== Problem to work on ==
Quote the lines below word for word, leaving out the pictures.

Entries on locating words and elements
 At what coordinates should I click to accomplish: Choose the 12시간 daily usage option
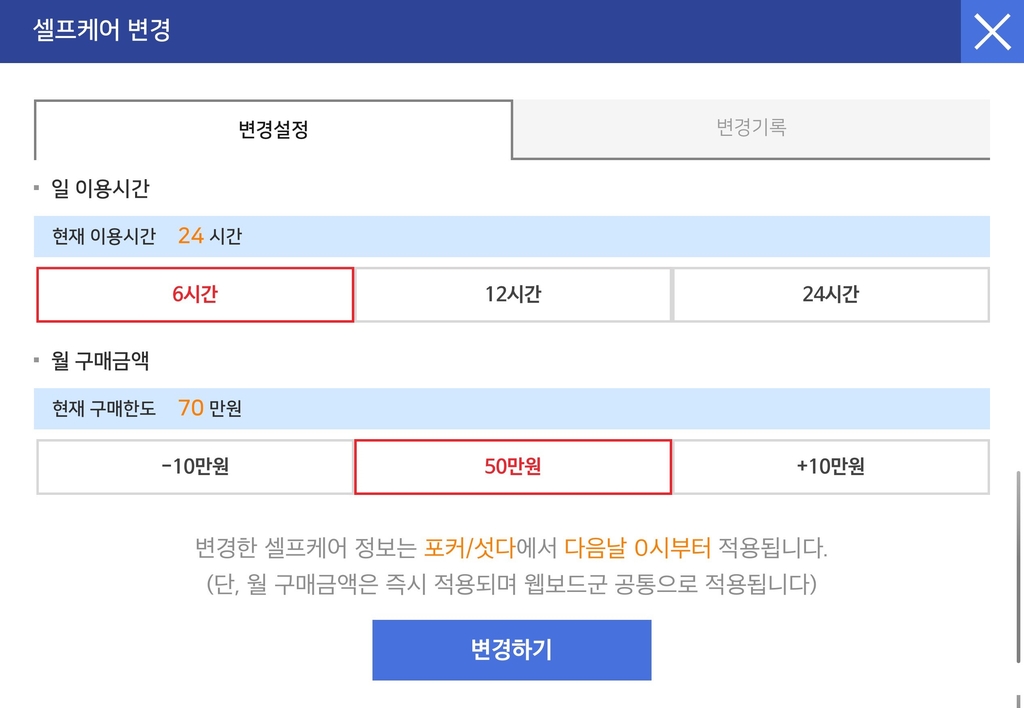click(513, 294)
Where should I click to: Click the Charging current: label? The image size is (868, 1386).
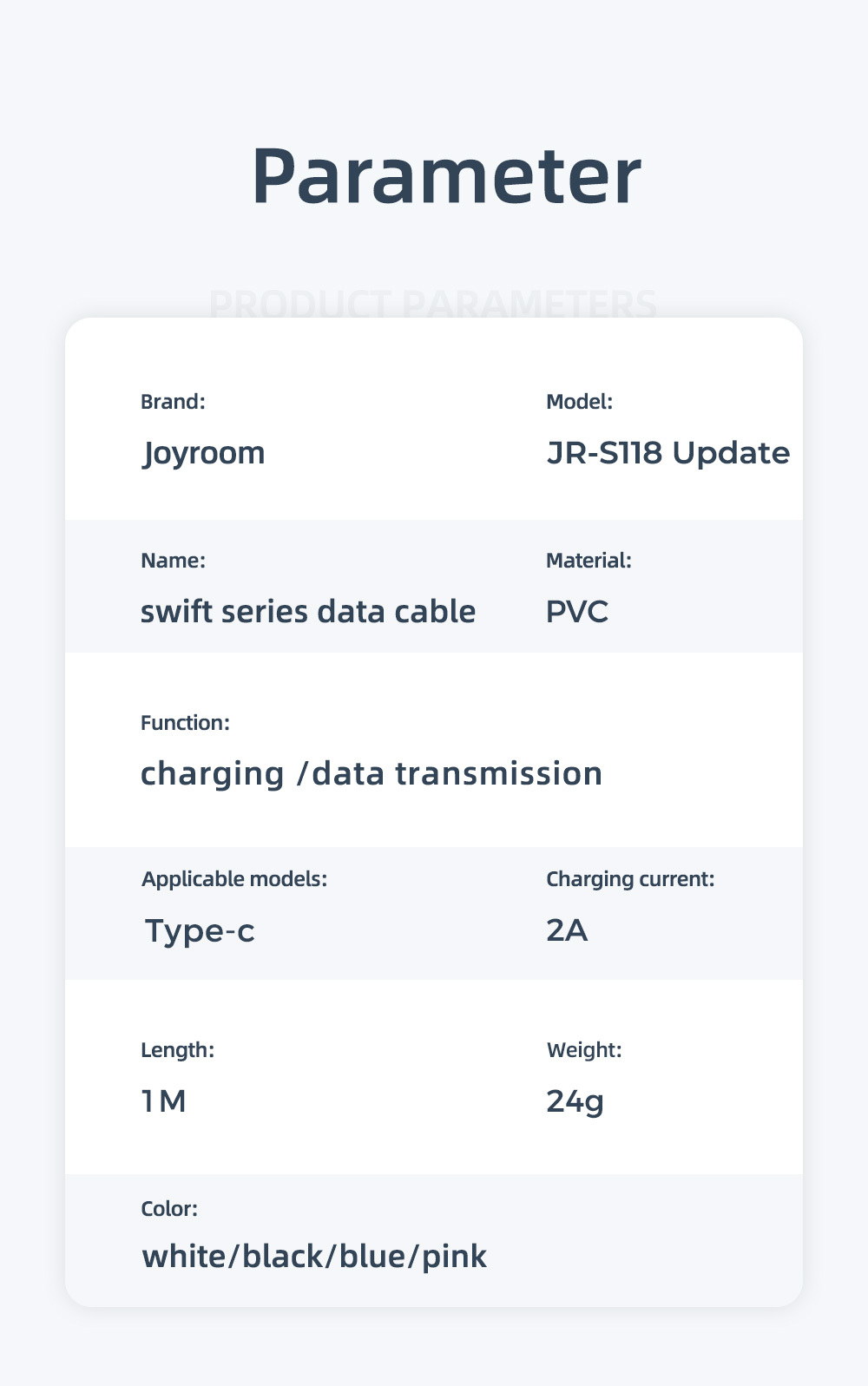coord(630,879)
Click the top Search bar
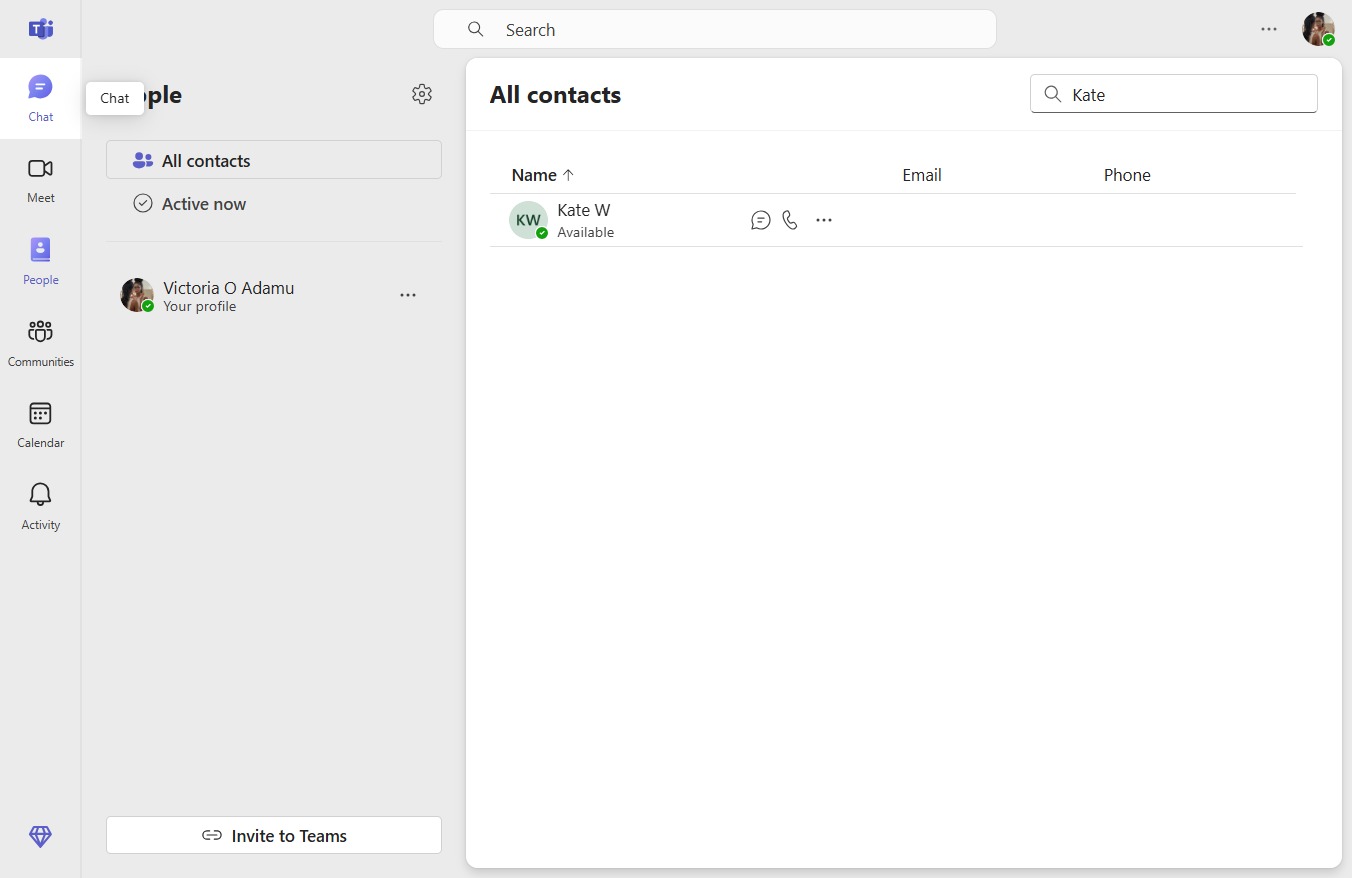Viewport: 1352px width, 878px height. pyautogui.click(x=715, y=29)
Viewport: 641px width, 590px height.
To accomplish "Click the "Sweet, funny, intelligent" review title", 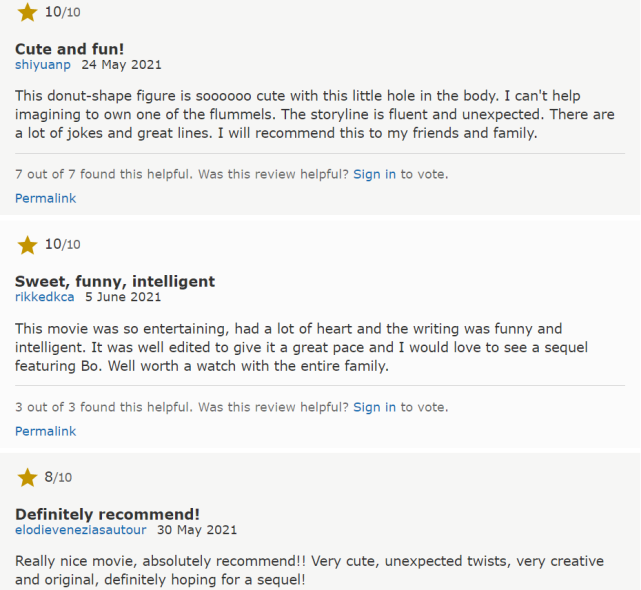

== Finished task ==
 At what coordinates should I click to accomplish: Choose the 12시간 daily usage option
click(513, 294)
Where should I click to: Click the Charging current: label? The image size is (868, 1386).
coord(630,879)
Click the top Search bar
Viewport: 1352px width, 878px height. pyautogui.click(x=715, y=29)
Viewport: 641px width, 590px height.
To accomplish "Click the "Sweet, funny, intelligent" review title", 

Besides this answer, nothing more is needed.